### HOW TO COMPLETE THIS TASK
For the records below, print the lines from the line with "The height and width of the screenshot is (303, 489)." through the line with "Given: Open Mario's round profile avatar" exactly as written; include both end lines and exclude the rest.

### DATA SHOWN
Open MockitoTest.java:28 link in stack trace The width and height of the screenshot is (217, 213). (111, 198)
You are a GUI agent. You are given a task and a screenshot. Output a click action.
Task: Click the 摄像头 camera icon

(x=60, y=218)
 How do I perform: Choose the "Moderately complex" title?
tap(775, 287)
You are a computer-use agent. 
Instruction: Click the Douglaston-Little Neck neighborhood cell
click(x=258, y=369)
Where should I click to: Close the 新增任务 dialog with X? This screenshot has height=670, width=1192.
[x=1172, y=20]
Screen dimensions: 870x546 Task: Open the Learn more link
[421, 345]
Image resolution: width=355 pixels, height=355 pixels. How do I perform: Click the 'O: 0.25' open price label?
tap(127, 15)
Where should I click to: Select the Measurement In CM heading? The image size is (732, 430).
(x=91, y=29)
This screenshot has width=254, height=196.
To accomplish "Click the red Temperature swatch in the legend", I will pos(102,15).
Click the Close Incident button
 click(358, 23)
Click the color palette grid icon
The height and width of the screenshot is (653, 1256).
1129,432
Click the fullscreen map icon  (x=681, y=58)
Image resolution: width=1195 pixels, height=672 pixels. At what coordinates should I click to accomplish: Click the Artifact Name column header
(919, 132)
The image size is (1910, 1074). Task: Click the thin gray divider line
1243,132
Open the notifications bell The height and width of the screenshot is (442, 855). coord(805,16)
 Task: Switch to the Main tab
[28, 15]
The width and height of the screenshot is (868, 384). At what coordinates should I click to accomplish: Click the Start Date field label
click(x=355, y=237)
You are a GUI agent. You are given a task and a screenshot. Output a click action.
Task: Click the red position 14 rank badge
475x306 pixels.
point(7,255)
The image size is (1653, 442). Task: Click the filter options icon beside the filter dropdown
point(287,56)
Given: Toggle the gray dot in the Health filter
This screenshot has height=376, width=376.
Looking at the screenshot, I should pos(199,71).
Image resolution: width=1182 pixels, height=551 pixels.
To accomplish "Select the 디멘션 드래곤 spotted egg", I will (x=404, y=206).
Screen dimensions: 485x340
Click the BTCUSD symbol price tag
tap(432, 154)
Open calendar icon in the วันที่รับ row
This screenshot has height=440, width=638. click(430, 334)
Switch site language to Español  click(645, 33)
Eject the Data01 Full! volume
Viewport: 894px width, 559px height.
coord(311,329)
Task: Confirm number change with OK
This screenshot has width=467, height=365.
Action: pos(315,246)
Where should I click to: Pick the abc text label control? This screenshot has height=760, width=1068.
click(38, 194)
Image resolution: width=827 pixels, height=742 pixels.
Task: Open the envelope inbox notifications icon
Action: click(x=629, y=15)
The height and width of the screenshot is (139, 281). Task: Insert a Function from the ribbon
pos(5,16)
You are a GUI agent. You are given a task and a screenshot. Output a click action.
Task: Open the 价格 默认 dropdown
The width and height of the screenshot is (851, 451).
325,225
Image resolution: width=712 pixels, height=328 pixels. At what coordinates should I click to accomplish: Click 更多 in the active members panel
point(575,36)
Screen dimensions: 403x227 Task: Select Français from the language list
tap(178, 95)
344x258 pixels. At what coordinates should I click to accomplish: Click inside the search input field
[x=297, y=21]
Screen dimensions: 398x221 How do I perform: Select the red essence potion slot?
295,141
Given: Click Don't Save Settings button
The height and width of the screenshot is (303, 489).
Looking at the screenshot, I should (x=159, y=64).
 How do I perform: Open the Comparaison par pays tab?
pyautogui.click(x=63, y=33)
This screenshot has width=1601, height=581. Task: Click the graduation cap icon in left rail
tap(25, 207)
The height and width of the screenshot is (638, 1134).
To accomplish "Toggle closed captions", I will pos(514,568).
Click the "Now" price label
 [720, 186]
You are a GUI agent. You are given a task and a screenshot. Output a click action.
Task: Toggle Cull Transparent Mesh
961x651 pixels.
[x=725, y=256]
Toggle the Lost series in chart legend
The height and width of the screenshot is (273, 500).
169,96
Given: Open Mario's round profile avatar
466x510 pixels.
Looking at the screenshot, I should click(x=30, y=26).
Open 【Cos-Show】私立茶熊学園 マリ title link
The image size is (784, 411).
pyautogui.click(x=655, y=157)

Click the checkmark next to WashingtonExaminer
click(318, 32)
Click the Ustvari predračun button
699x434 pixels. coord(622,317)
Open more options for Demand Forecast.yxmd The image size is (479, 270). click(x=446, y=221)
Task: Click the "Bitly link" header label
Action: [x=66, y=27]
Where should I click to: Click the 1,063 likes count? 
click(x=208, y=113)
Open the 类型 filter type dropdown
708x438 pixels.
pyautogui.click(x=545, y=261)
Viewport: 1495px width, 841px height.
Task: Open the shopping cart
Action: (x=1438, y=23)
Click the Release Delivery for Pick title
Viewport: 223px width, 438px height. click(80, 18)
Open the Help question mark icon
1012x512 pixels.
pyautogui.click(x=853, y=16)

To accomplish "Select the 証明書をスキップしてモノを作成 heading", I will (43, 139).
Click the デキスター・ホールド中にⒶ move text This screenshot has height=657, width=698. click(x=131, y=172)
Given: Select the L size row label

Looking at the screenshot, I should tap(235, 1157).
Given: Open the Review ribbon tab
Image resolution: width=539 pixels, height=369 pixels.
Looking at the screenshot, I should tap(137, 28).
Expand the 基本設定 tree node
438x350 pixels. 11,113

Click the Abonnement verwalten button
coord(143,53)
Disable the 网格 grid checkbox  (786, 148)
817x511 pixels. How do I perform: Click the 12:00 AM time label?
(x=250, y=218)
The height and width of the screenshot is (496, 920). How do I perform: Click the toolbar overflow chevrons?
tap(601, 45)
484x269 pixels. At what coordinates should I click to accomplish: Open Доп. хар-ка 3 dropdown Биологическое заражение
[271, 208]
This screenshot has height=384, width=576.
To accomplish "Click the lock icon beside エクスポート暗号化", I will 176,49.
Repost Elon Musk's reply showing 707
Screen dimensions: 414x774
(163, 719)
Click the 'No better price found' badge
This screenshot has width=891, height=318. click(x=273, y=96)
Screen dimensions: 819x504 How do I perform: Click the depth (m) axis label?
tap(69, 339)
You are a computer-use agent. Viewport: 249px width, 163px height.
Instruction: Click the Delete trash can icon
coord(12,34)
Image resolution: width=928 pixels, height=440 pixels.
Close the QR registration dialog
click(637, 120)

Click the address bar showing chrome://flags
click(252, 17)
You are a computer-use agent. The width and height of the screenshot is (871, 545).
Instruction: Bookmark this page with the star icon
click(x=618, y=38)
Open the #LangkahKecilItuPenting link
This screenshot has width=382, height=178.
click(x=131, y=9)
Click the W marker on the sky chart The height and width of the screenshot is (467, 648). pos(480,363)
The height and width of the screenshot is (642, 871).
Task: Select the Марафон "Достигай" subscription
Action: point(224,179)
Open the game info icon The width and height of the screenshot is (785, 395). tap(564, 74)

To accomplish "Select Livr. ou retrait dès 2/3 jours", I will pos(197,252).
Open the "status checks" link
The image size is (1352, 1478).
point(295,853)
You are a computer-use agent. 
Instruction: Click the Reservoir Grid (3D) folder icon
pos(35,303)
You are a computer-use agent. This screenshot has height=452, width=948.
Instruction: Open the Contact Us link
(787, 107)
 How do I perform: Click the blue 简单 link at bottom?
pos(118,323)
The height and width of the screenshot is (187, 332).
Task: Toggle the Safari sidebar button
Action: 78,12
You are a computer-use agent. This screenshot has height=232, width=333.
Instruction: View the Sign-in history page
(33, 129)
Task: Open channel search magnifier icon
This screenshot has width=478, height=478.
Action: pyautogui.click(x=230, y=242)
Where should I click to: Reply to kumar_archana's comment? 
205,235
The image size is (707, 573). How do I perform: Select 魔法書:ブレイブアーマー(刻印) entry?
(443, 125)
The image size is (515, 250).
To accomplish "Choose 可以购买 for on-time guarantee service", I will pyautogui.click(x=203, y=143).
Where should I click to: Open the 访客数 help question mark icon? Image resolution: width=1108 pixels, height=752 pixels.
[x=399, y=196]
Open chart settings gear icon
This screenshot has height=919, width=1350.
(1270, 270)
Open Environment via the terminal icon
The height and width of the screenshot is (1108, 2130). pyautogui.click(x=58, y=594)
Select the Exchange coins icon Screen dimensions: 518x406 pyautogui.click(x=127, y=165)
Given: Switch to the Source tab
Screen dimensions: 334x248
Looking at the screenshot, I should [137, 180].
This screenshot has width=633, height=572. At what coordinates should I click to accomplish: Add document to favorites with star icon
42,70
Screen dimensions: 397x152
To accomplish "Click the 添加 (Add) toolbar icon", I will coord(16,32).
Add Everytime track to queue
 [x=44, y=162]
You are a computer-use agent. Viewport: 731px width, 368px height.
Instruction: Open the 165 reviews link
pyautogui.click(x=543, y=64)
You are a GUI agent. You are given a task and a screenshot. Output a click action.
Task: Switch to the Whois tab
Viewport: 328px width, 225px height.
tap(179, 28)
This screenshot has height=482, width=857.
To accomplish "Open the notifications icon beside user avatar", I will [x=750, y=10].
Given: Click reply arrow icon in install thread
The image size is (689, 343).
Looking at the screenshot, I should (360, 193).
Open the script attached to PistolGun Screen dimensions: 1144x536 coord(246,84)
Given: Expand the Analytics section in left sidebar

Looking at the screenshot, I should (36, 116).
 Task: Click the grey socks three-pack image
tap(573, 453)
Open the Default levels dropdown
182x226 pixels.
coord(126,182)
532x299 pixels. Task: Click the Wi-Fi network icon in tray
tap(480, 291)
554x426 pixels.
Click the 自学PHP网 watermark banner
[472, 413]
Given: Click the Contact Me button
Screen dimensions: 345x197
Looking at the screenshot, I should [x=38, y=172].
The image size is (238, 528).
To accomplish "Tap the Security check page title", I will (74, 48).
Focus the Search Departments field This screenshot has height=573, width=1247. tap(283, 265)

### ANSWER BOX
The height and width of the screenshot is (303, 489).
Looking at the screenshot, I should (x=159, y=64).
 How do I perform: Open the Comparaison par pays tab?
pyautogui.click(x=63, y=33)
This screenshot has width=1601, height=581. Task: Click the graduation cap icon in left rail
tap(25, 207)
The height and width of the screenshot is (638, 1134).
To accomplish "Toggle closed captions", I will pos(514,568).
Click the "Now" price label
 [720, 186]
You are a GUI agent. You are given a task and a screenshot. Output a click action.
Task: Toggle Cull Transparent Mesh
961x651 pixels.
[x=725, y=256]
Toggle the Lost series in chart legend
The height and width of the screenshot is (273, 500).
169,96
Given: Open Mario's round profile avatar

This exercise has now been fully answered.